The US Government is all set to file a major civil lawsuit seeking to seize more than USD1 billion worth of assets allegedly purchased with money that was stolen from 1MDB by people close to Najib Razak, The New York Times and The Wall Street Journal today reported. It is one of the largest asset seizures in the US history.
1MDB, whose advisory board was headed by Malaysian Prime Minister Najib Razak until it was dissolved recently, is embroiled in multiple global probes related to allegations of money laundering and embezzlement. Najib’s family has been entangled in various alleged links to 1MDB funds, alongside a separate donation scandal that has caused more than a year of political tensions in Malaysia.bloomberg.com
While the asset seizures would be the first action linked to 1MDB taken by the US govt, it isn't known what assets would be seized
The asset seizure is being led by the Justice Department’s Kleptocracy Asset Recovery Initiative, which was set up in 2010 to target the spoils of overseas corruption cases.
The move by U.S. authorities to seize assets tied to an investment fund run by a foreign government would be a major escalation in Washington’s global efforts to fight corruption and block allegedly illegally obtained funds from moving through the world’s financial system.
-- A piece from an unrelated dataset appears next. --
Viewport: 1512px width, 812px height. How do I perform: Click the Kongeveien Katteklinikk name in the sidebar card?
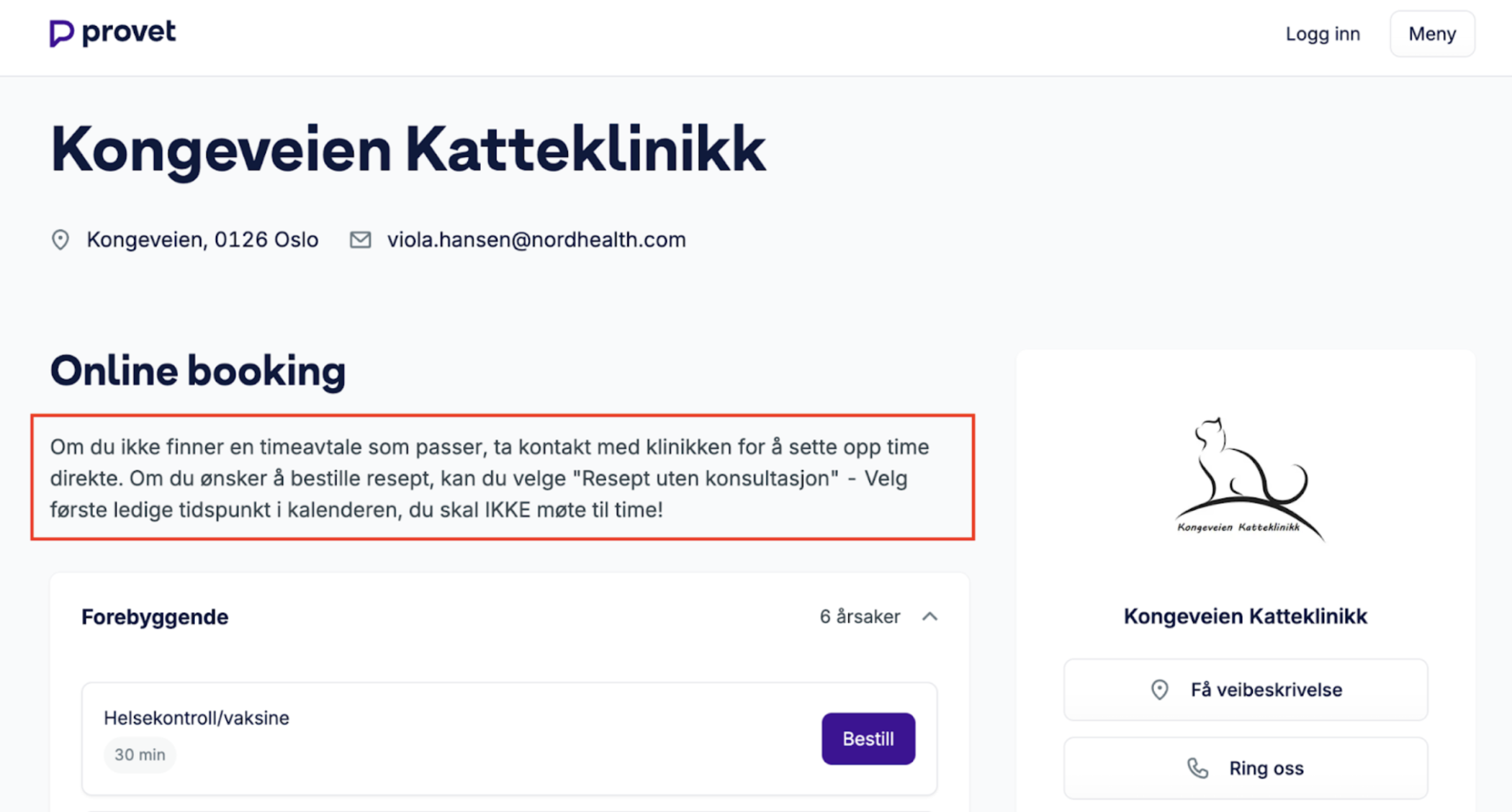(x=1245, y=616)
The expected actions by U.S. authorities also threaten to upend the country’s relationship with Malaysia that has long been an important U.S. ally in Southeast Asia.
In its court filing, the US Department of Justice will name Riza Aziz, stepson of Najib and son of Rosmah; Jho Low, the Malaysian financier who helped set up 1MDB, and Khadem Al Qubaisi, former MD of Abu Dhabi's International Petroleum Investment Co.
Investigators believe at least USD50 million of luxury real estate in New York City and Los Angeles was bought by Najib's stepson using funds originating with 1MDB.
Riza Aziz, Najib's stepson bought the two properties from Jho Low, who has even broader investments and dealings in the US.
The Journal reported in May how Jho Low had started liquidating an art collection worth at least USD300 million, including the sale of a prized Basquiat painting at a loss.
Meanwhile, Najib, who has repeatedly denied any wrongdoing, will not be named in the complaint, The New York Times reported
There are at least 10 countries where probes against 1MDB are currently underway. The US Government's move to asset seizures would be a culminating moment for at least 6 of them.
The process, however, is quite lengthy
First, a court must make sure that no other interested party has a valid claim to the properties. Once true ownership is determined, the court must decide whether the money used to buy those assets was, in fact, earned illicitly. Only then can the government permanently seize the assets.
In the nearer term, the government’s action may increase the political pressure on Mr. Najib, who has been under fire since early 2015, as the Malaysian public has become concerned about the corruption allegations and his rivals have sought to oust him.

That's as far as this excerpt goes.